:: AIM OF THE TASK ::
Restate word for word the lines below, from the one containing "Click the back arrow icon" through the final line, with no pictures included.
--- START ---
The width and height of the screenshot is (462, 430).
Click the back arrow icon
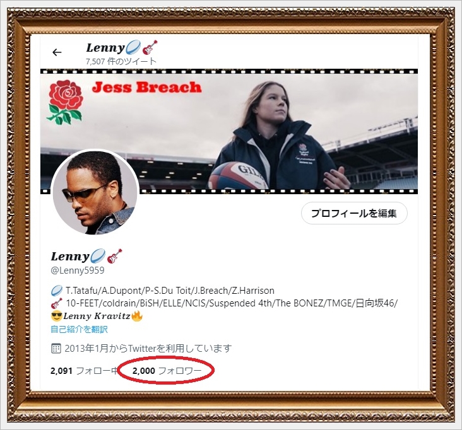(x=57, y=52)
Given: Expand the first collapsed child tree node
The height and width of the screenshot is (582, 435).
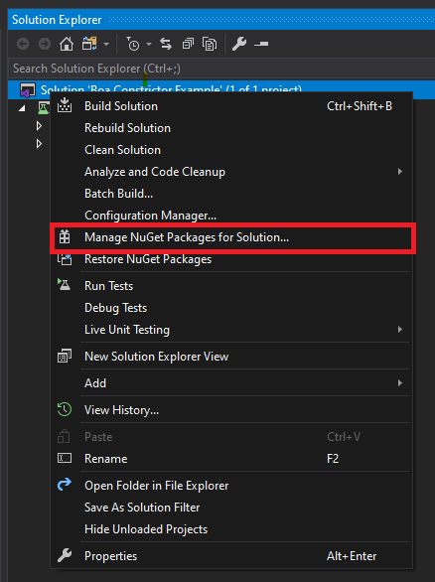Looking at the screenshot, I should 39,126.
--- END ---
:: RESPONSE FOR THIS EXERCISE ::
Click the back arrow icon
(x=57, y=52)
Given: Expand the first collapsed child tree node
The height and width of the screenshot is (582, 435).
Looking at the screenshot, I should 39,126.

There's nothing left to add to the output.